Anatomy Education Redefined
The future of science education has arrived at USM, in the form of the Anatomage table—a life-sized anatomy and digital dissection tool. The table can be positioned horizontally or vertically and features high-resolution images of real-life cadavers that were donated to science. Students can study the bodies layer by layer, including muscular, skeletal, circulatory, and nervous systems. Animations of a beating heart, rotating shoulder blade, circulating blood, and more allow them to observe the mechanics of movement within the body. The ability to see detailed, high-resolution images of specific areas of the body, down to individual blood vessels; to rotate, flip, and turn the body; and to make—and then undo—incisions; means students can learn about the human body in ways they haven’t been able to before.
But the Anatomage table is not limited to the study of anatomy. Physics students can use it to track force vectors while playing air hockey, biology students can use it to study Drosophila fly genetics, and chemistry students can use it to observe the shapes of atomic orbitals. As students become more comfortable with the table, they could even test their skills in global anatomy competitions.
“I’ve never seen any piece of equipment that contains this much detailed information,” said Bob Heun, Upper School science teacher. “If you want to know the name of an individual blood vessel, it’s there.
If you want to see a particular muscle and the nerves connected to it, it’s there. It’s like having an incredibly interactive encyclopedia at our fingertips.”

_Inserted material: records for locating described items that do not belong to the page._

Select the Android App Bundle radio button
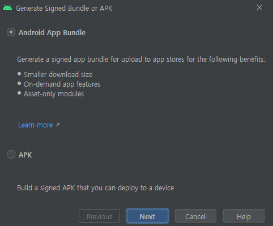 11,32
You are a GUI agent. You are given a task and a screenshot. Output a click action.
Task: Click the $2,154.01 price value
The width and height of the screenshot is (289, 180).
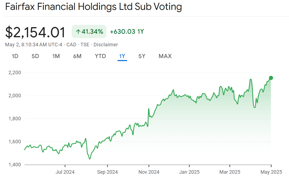(36, 32)
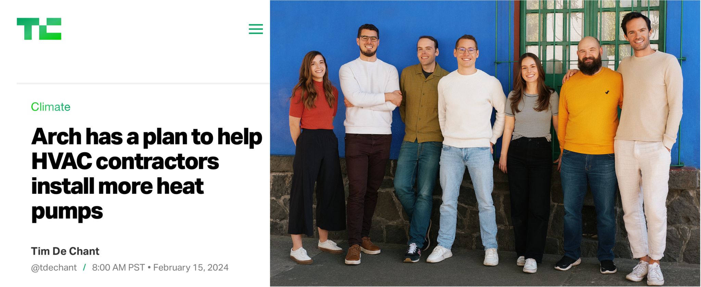The image size is (701, 287).
Task: Click the 8:00 AM PST timestamp
Action: pos(118,268)
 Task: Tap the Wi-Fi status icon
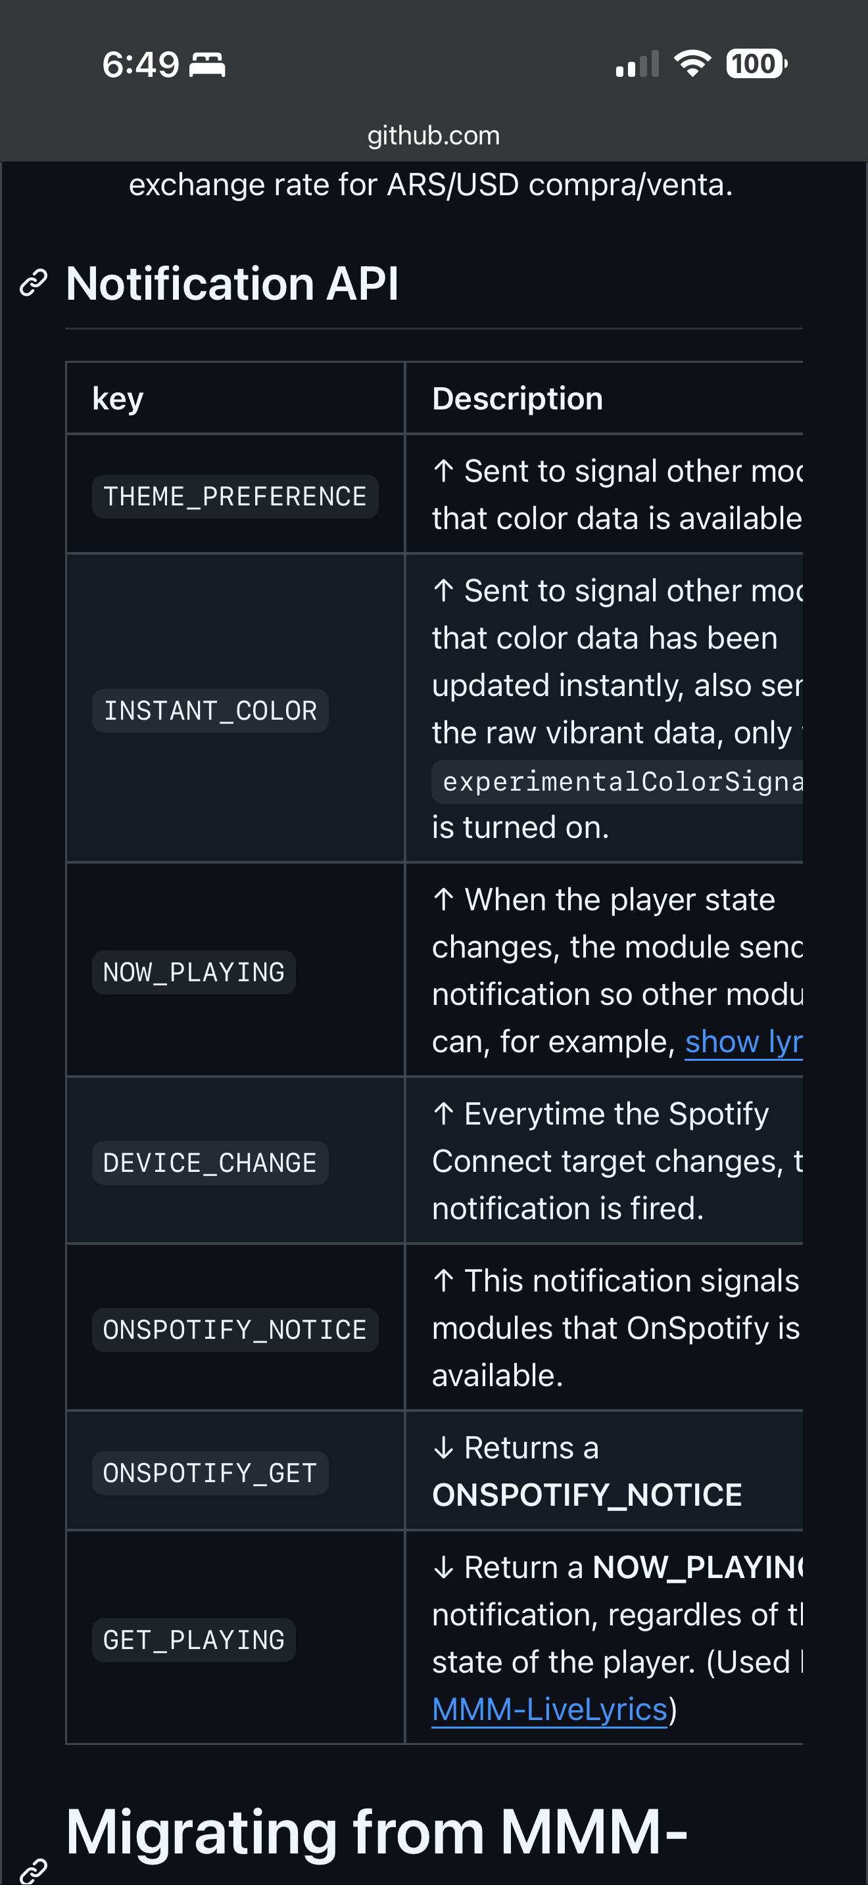tap(692, 64)
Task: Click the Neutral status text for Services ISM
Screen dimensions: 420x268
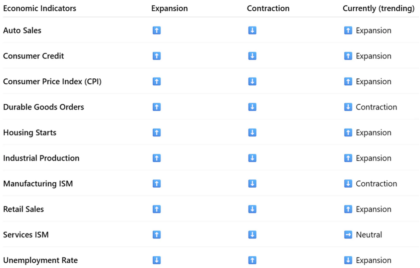Action: 369,235
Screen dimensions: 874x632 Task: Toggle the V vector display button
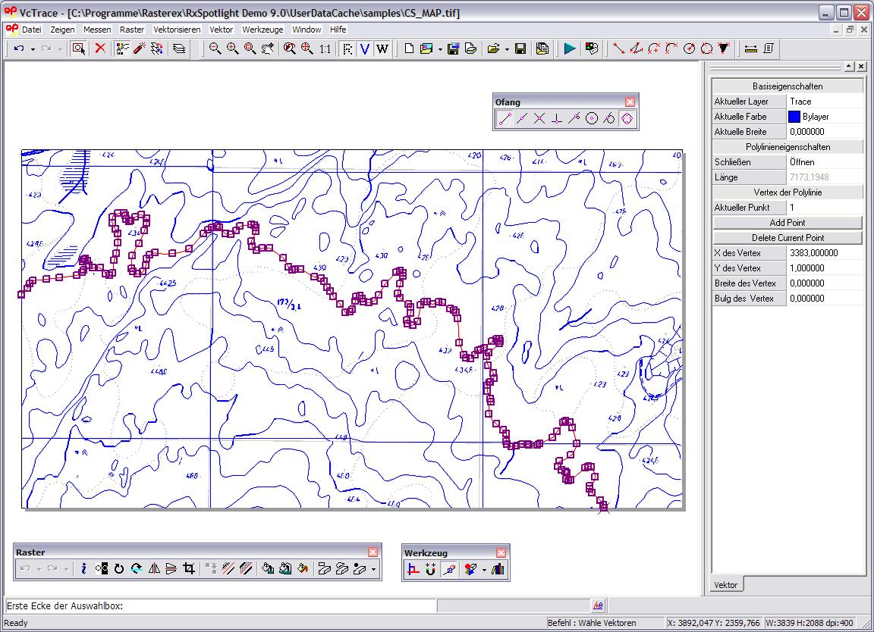point(365,48)
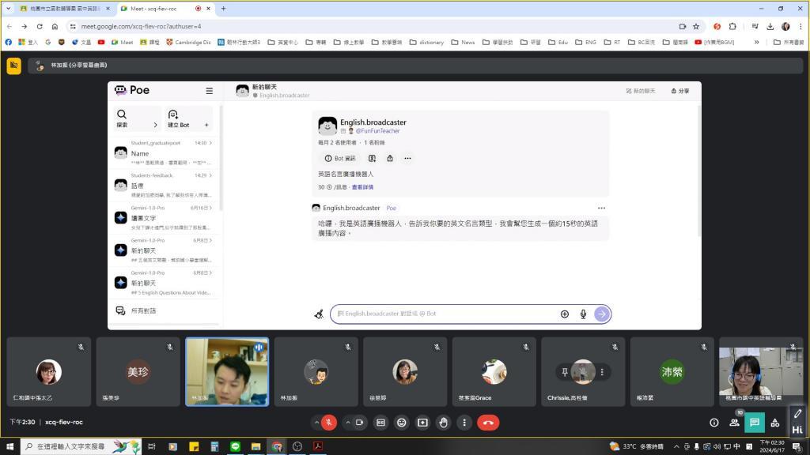The image size is (810, 455).
Task: Turn on closed captions
Action: 380,423
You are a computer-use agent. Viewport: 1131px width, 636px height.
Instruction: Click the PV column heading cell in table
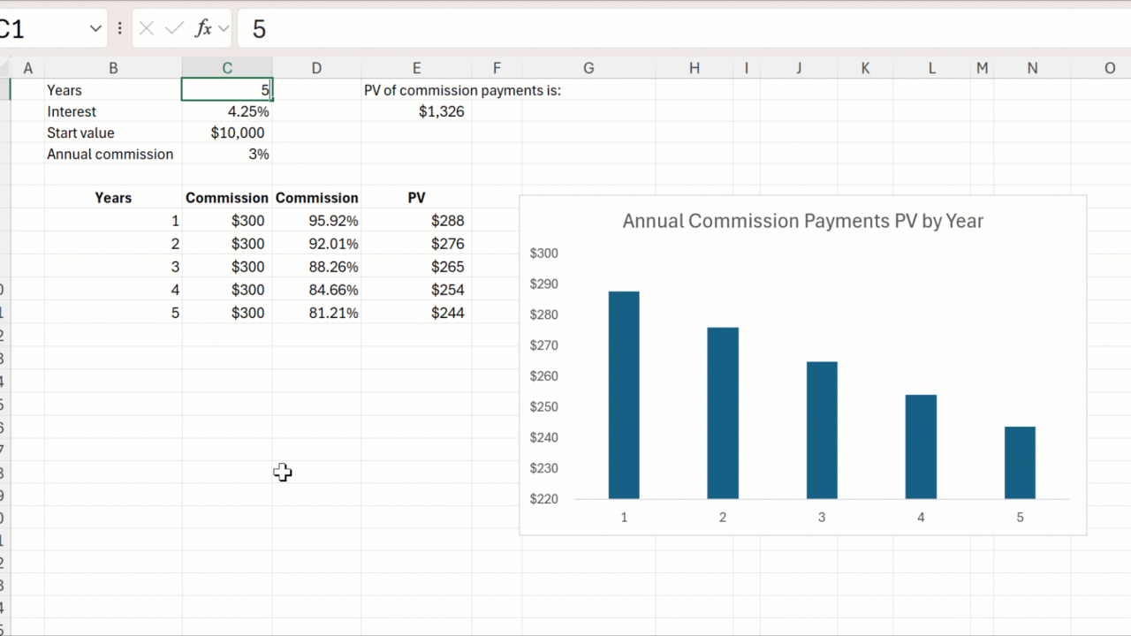click(x=416, y=198)
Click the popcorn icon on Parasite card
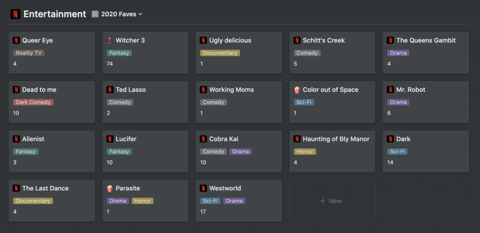480x233 pixels. pos(110,189)
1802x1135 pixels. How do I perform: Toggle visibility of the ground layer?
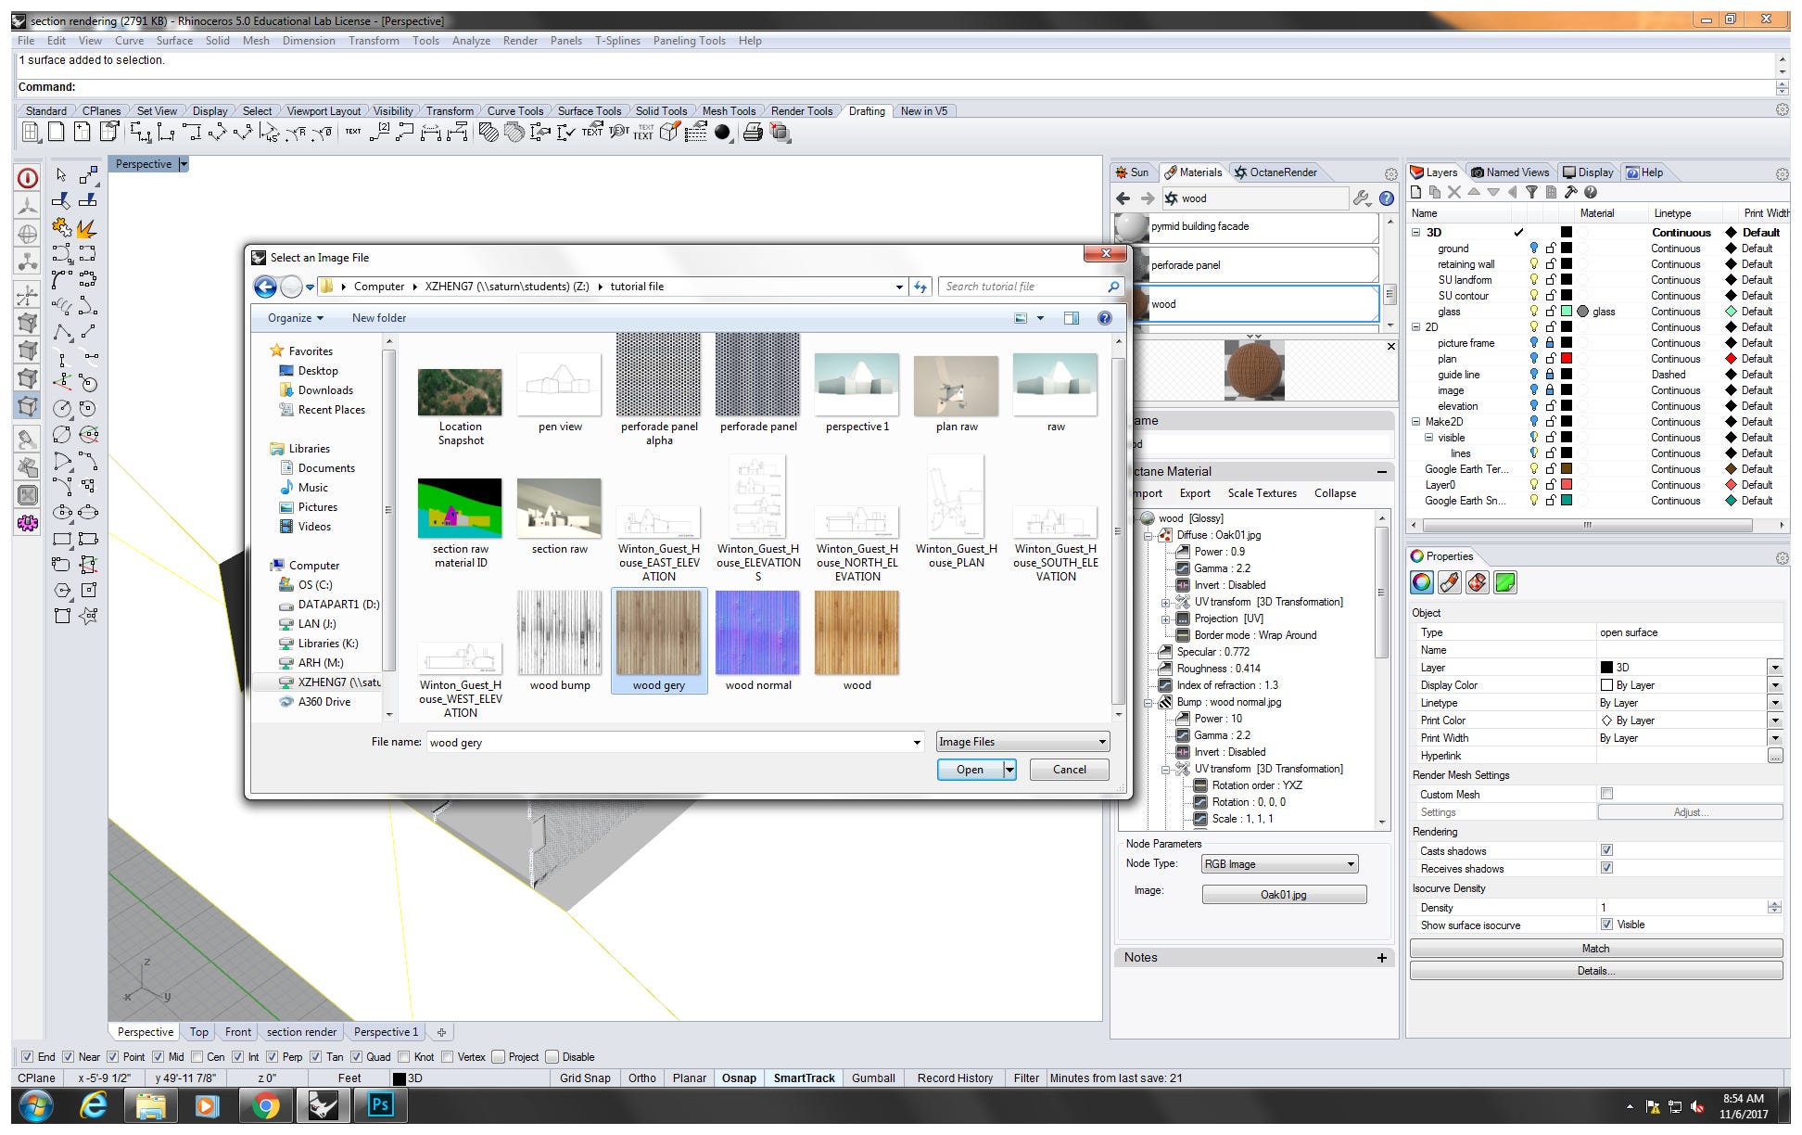(x=1534, y=249)
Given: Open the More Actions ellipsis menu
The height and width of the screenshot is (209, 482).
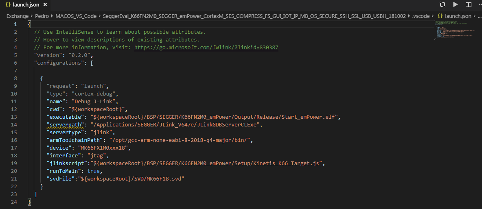Looking at the screenshot, I should [x=478, y=5].
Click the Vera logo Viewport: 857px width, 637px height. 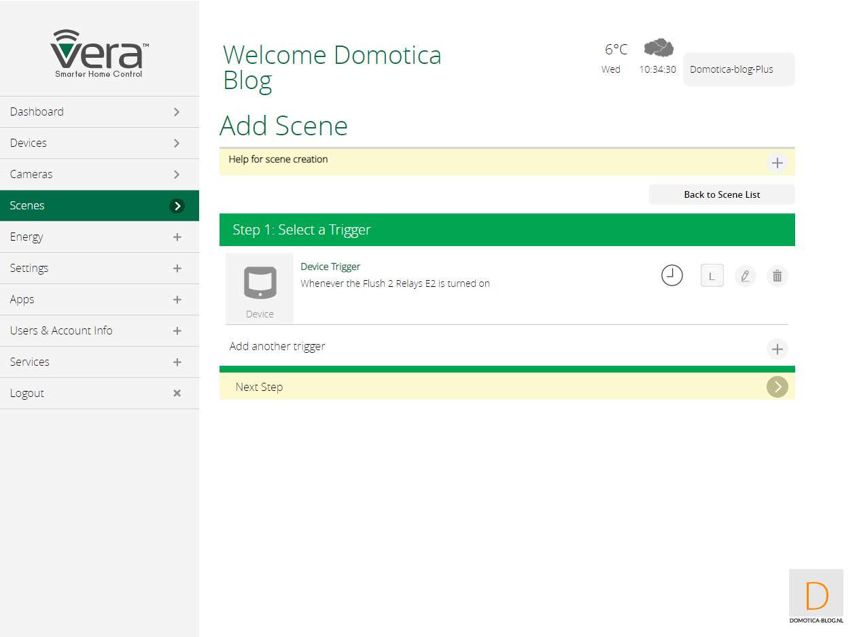pos(99,54)
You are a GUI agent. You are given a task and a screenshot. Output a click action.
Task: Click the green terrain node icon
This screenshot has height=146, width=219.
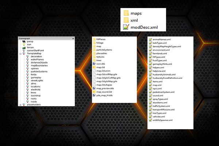[x=24, y=48]
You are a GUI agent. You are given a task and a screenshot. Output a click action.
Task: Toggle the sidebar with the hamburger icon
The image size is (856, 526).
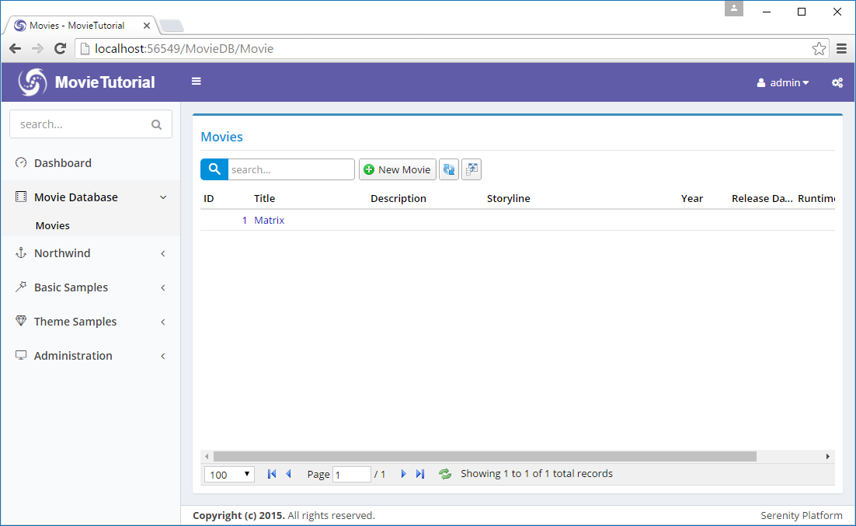(x=197, y=82)
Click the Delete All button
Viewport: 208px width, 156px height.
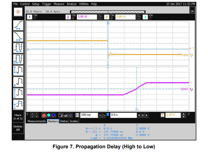pos(18,128)
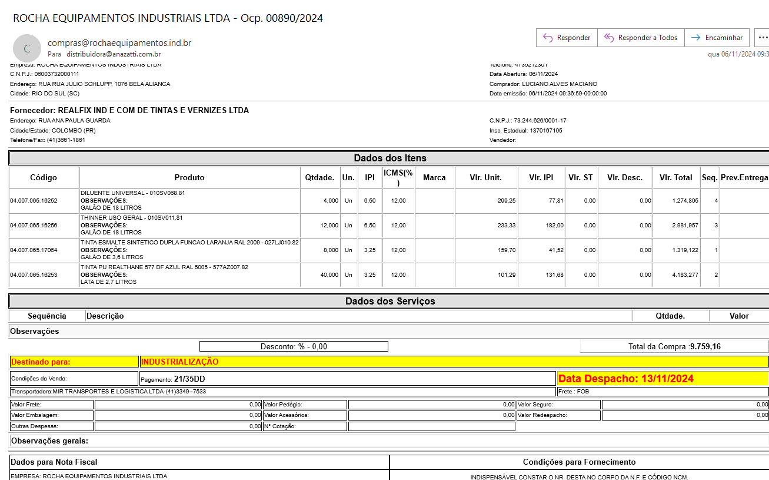The width and height of the screenshot is (769, 480).
Task: Click the 'Frete : FOB' field
Action: [x=662, y=392]
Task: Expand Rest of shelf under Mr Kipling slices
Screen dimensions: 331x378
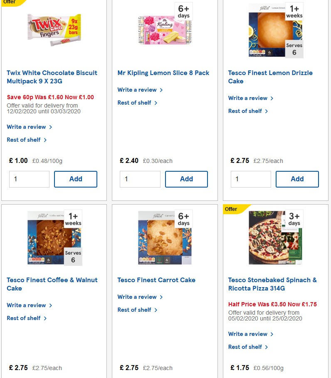Action: 135,103
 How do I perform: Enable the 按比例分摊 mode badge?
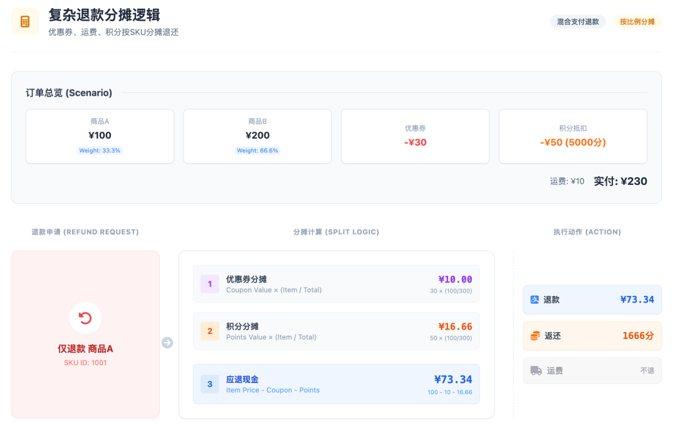[x=637, y=21]
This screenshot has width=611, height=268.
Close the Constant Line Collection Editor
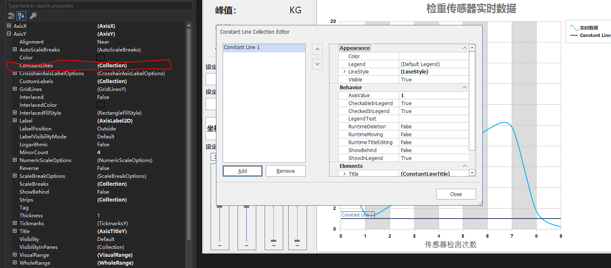click(456, 194)
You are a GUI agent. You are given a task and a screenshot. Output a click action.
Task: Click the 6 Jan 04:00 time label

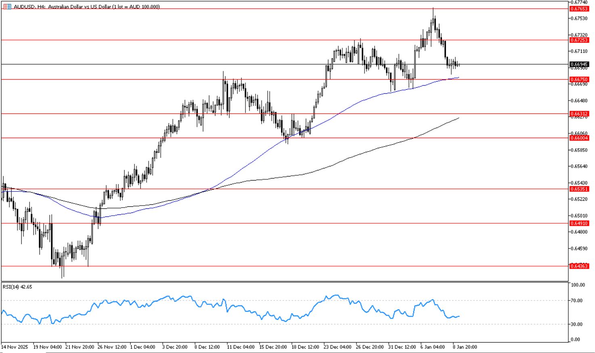[x=432, y=347]
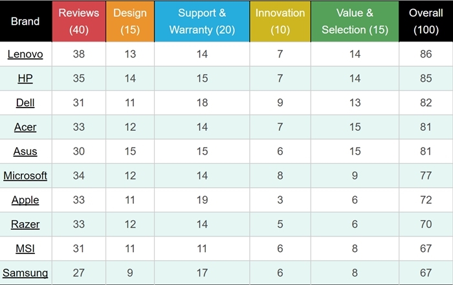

Traditional methods of anatomy study, like dissections of sheep brains, will remain in Heun’s classroom. But he hopes that the table will open doors to careers in the medical field that students may not have considered. “This could help to broaden perspectives for students who enjoy working with the body but don’t necessarily want to become doctors,” said Heun. “There’s a need for physical therapists, rehabilitation specialists, even anatomical illustrators. Gaining a knowledge of human anatomy is valuable for all of those careers.”